Russian Defense Minister Sergey Shoigu described the facility when it opened:

“The establishment of the center is an important step towards forming a single information space for solving tasks in the interests of the country’s defense,” he continued “it will allow conducting a continuous analysis of the environment and developing means of responding towards changes and rapidly coordinating the activity of federal bodies of the executive power in the defense sphere.”

One of the command and control rooms looks like a more futuristic and much brighter versionof the one featured in the Cold War classic film Dr. StrangeloveIt features a ringed central seating area and a 180 degree wall of seamless video projection. There is even a theater-like seating area for onlookers. Tablet computers can be seen at every seating station.
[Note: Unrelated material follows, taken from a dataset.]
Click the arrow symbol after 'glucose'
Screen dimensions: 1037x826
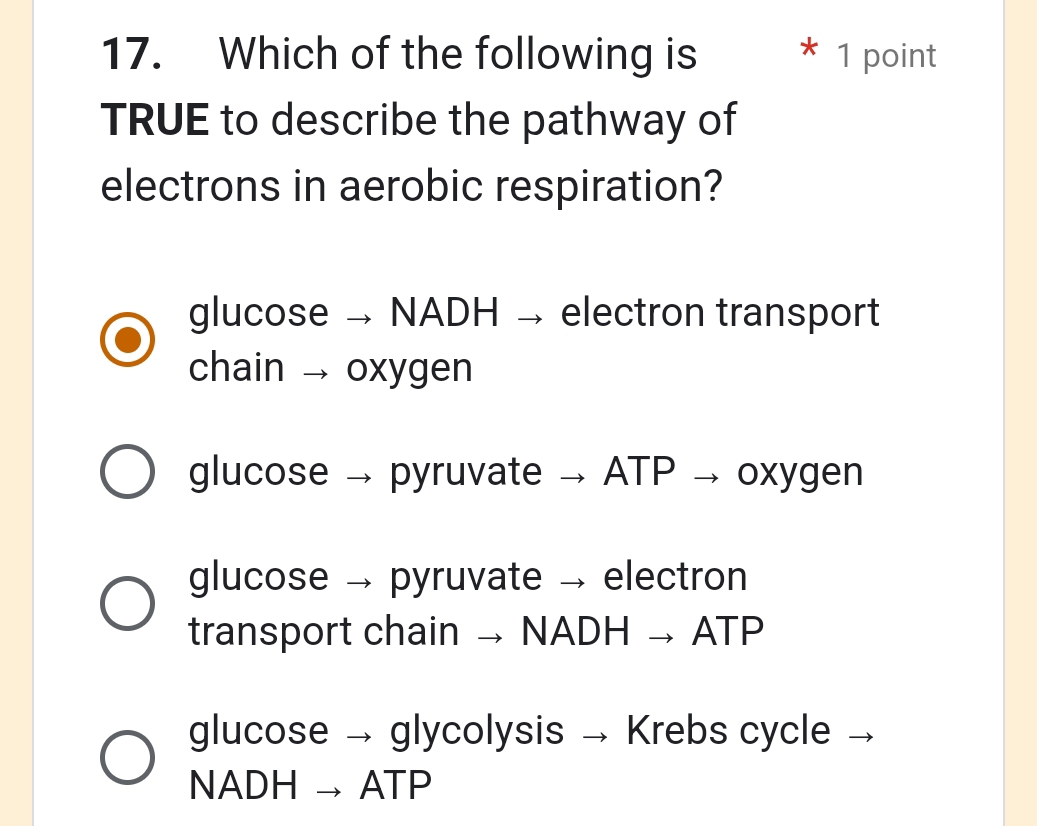(x=359, y=312)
The command and control hall that we saw Putin preside over this week is gigantic with rows and rows of officers sitting at identical computer stations, and three levels of seating. On its second level, right in the center, sitting behind a frosted glass railing with a five pointed star emblazoned on it were Putin and his generals.

During the video, it appears that the room was being used more as a giant briefing room than anything else, with the biggest question being what the heck were all those officers doing at those computer terminals and very clean desks? Maybe during a potential nuclear exchange these officers would all have a role, but it seemed like for the purposes of that day, and for the camera, the facility was being used as a giant movie theater.
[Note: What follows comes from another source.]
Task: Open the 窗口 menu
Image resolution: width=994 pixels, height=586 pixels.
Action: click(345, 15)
When it comes to computers, the new center is said to only utilize Russian-built computer components so as to limit the chances of espionage and cyber intrusion. These terminals are all connected to a super-computer, which is the heart of the whole center and is claimed to be a huge upgrade over what Russia used in the past. In fact, Russian military leaders claim that the NDCC has far more computing power than the Pentagon, three times more according to them, and 15 times the storage capacity. This extreme computing power will be used to crunch elaborate mathematical models for war-gaming along with supporting more mundane command and control, communications and data-fusion tasks.
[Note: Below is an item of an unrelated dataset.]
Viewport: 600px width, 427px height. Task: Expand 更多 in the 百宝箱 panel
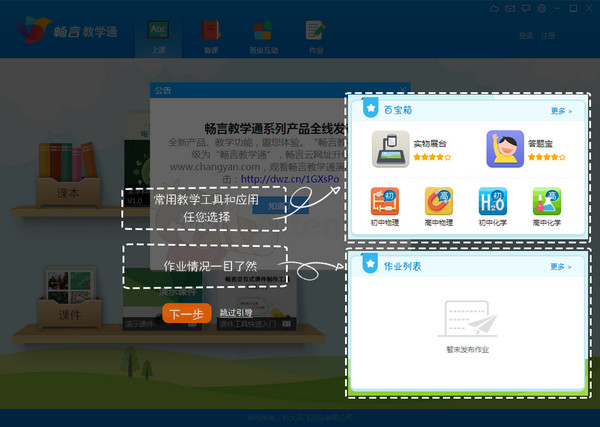point(561,111)
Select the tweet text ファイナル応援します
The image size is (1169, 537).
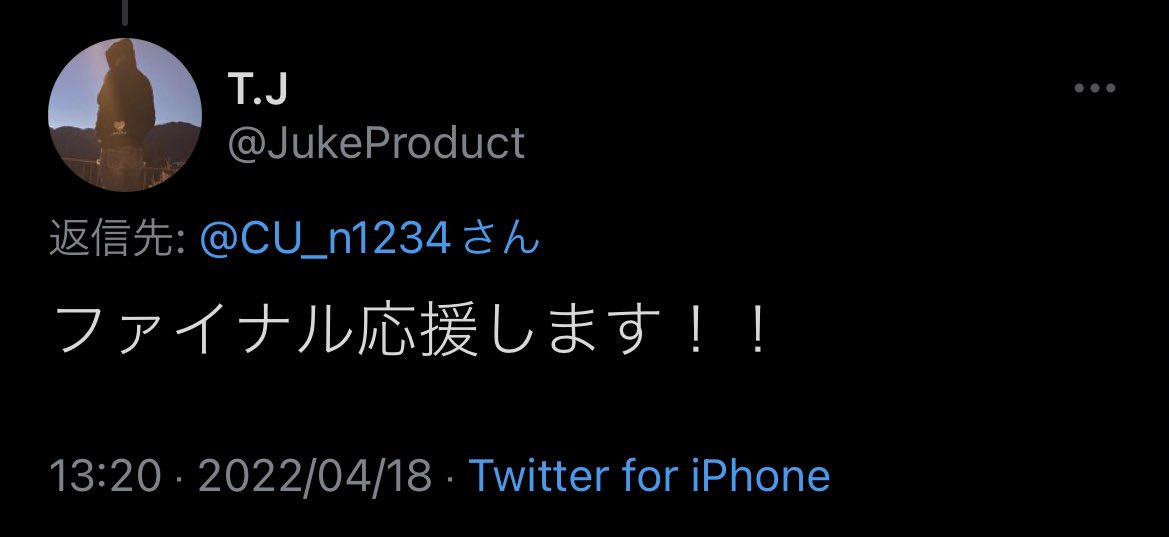point(412,330)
The third cavernous assembly area is a wood paneled room that appears to have less of a real-time strategic purpose than the other two control rooms. This may be the “daily activities control center” that is more purposed for procurement meetings and less pressing military briefing and planning purposes. Once again, tablet computers, wrap around projection screens and elaborate light fixtures appear to be all the rage.

Based on fragmented reports, other command and control facilities within the National Defense Command Center seem to exist beyond the three primary ones. These include what appears to be a air combat command center, similar to America’s Combined Air Operations Center, from which Russia’s air campaign in Syria is being waged.

Also, a Russian Army meeting and control room was just opened, which is decorated in rich wood tones you would be more likely to find in an old court room than a military bunker. Based on these two additions, one would think that there would be something in the works for the Russian Navy as well.

Russia is trying to modernize its forces after decades of neglect, although that road has been a rocky one as the country has fallen into economic turmoil due to plummeting oil prices and international sanctions due to its seizing of Crimea and its involvement in the conflict in Ukraine. The National Defense Command Center is clearly one of these modernization projects, giving Russia a glitzy version of the Pentagon all their own.

We have no way of knowing how much of it is for show and how much of it is for function. Nor do we know for sure what other potential uses this gargantuan facility may hold.

Regardless of its true capabilities, it sure looks impressive, and in the end, maybe that is all that matters.